Cumhurbaşkanı Erdoğan, Yargı Reformu Stratejisi'nin 9'uncu ve son amaç başlığının "Alternatif Uyuşmazlık Çözüm Yöntemlerinin Yaygınlaştırılması" olduğu ve bunun için cezada uzlaştırmanın kapsamının genişletileceğini aktardı.
Uzlaşmanın, şikayete bağlı suçların ve kanunda öngörülen diğer bazı suçlar için düzenlediğini bildiren Erdoğan, geçen yıl uzlaşma bürolarına gönderilen dosya sayısının 380 bin, uzlaşmayla sonuçlanan dosya sayısının ise 150 bin olduğunu kaydetti.
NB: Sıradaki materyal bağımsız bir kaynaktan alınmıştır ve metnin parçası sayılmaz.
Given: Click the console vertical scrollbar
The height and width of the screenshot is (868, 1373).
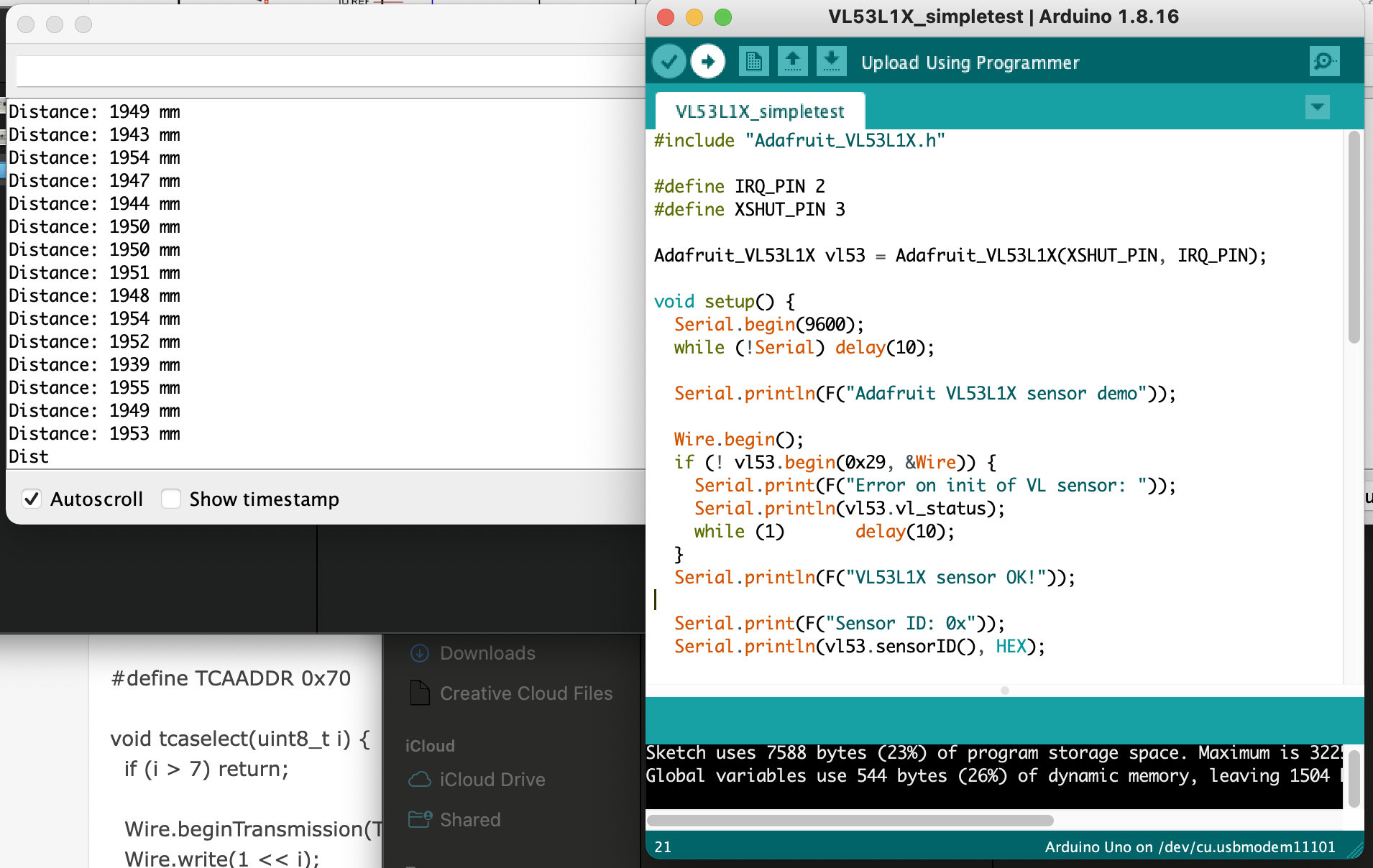Looking at the screenshot, I should 1354,777.
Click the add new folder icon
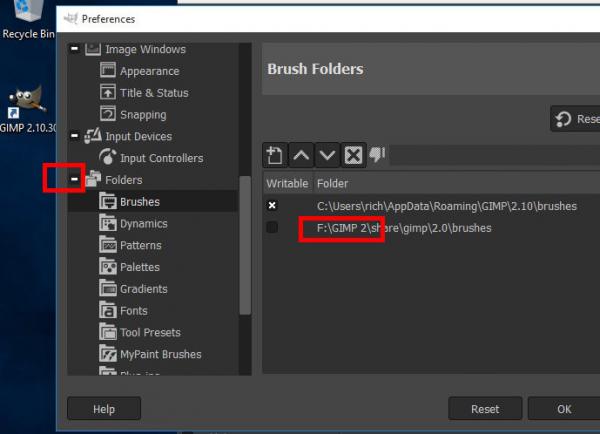This screenshot has height=434, width=600. 275,155
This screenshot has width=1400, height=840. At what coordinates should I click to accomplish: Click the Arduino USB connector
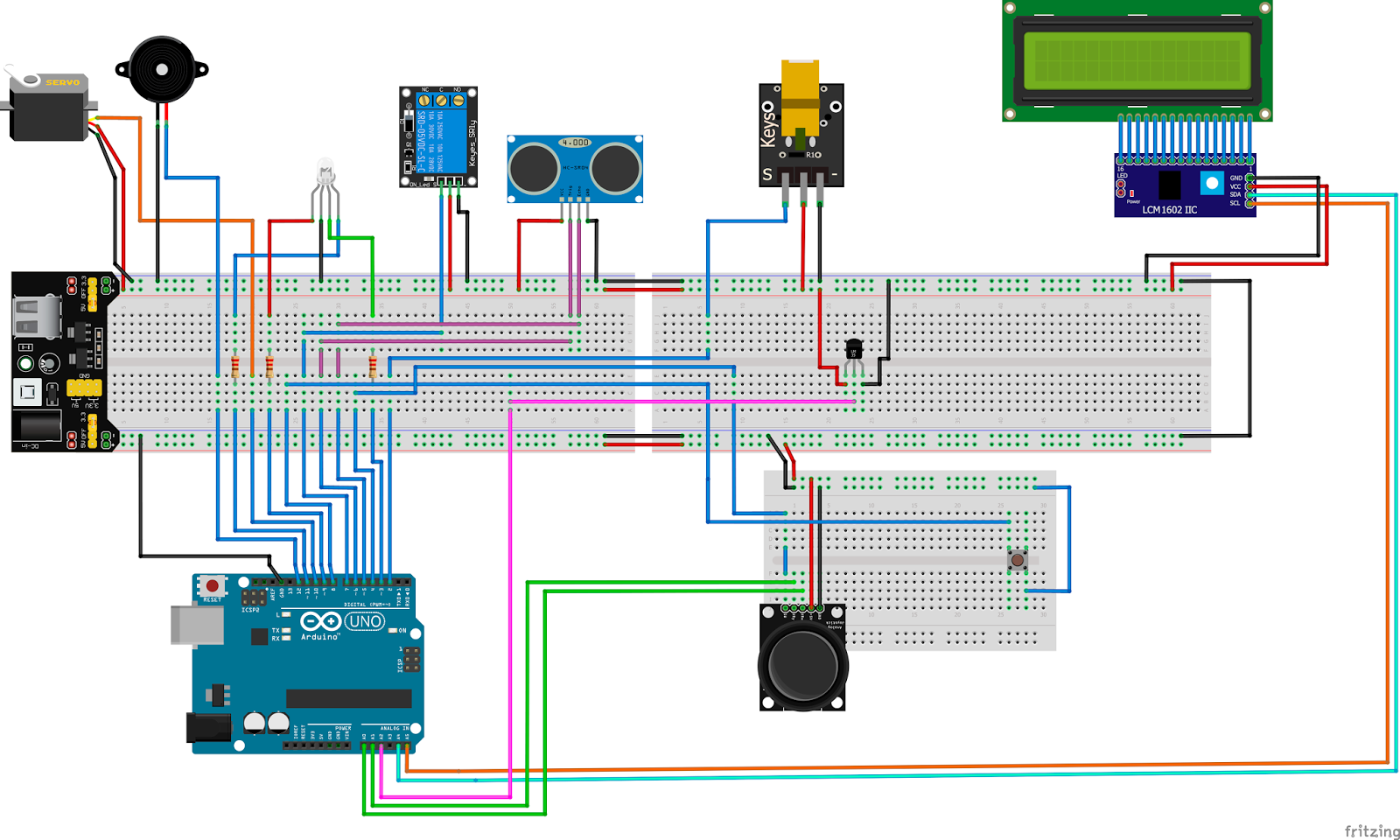197,626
Cumhurbaşkanı Erdoğan, sözlerini şöyle sürdürdü:
"Mahkeme temelli aile arabuluculuğu uygulaması getirilecek. Şiddet içermeyen uyuşmazlıklarda aile arabuluculuğu getirilmesi, uyuşmazlıkların derinleşmeden çözülmesine imkan sağlayacaktır. Uygulama, mahkeme temelli olarak yapılandırılacaktır. Yani açılan dava hakim tarafından arabuluculara havale edilecektir. Halihazırda zorunlu arabuluculuk iş uyuşmazlıklarında ve ticari uyuşmazlıklarda uygulanıyor. Tüketici uyuşmazlıkları gibi alanlarda da arabuluculuğa başvuran dava şartı haline getirilmesi planlanıyor. Kamunun taraf olduğu davalarda ihtiyari sulh yönteminin kapsamı genişletilecektir."
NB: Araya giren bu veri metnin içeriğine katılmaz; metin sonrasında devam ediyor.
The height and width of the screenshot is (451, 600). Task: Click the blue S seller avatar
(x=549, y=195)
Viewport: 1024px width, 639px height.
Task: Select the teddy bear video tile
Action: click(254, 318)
Dokuz amaç başlığı altında 63 hedef ve 256 faaliyeti kapsayan Yargı Reformu Strateji Belgesi'ni özetlediklerini vurgulayan Erdoğan, sözlerini şöyle tamamladı:
"Bu belge, Bakanlığımızın barolardan hukuk fakültelerine, akademisyenlerden medya mensuplarına kadar geniş bir yelpazede gerçekleştirdiği istişareler sonucunda ortaya çıkmıştır. Bu çalışmanın yasal düzenleme gerektiren konularının muhatabı Türkiye Büyük Millet Meclisi'dir. İdari tasarruf gerektiren konularının muhatabı da Cumhurbaşkanlığı, Adalet Bakanlığı ve diğer ilgili kurumlardır. Amacımız milletimizin adalet duygusunu güçlendirecek, beklentilerine cevap verecek, vicdanları mutmain ve hukuka güveni tahkim edecek bir yargı uygulamasını hayata geçirmektir. Bunu da hem kendi medeniyetimize olan bağlılığımızı koruyacak hem de günümüz dünyasının uygulamalarıyla uyumlu olacak bir yaklaşımla gerçekleştirmemiz gerekiyor. Sizlerle paylaştığımız Yargı Reformu Strateji Belgesi'nin bu doğrultuda atılmış önemli bir adım olduğuna inanıyorum. Bu belgede yer alan hususların kanun veya diğer düzenlemeler vasıtasıyla hayata geçirilmesi aşamalarında da sizlerin özellikle katkılarını almayı sürdüreceğiz."
- Notlar
Cumhurbaşkanı Erdoğan'ın konuşmasının ardından, programa katılan TBMM Başkanı Mustafa Şentop, Cumhurbaşkanı Yardımcısı Fuat Oktay, Adalet Bakanı Abdulhamit Gül, İçişleri Bakanı Süleyman Soylu, Sağlık Bakanı Fahrettin Koca, Yargıtay Birinci Başkanı İsmail Rüştü Cirit, Danıştay Başkanı Zerrin Güngör, Yargıtay Cumhuriyet Başsavcısı Mehmet Akarca, Hakimler ve Savcılar Kurulu Başkanvekili Mehmet Yılmaz, Türkiye Barolar Birliği Başkanı Metin Feyzioğlu ve YÖK Başkanı Yekta Saraç ile anı fotoğrafı çektirdi.
Programa çok sayıda yargı mensubu da katıldı.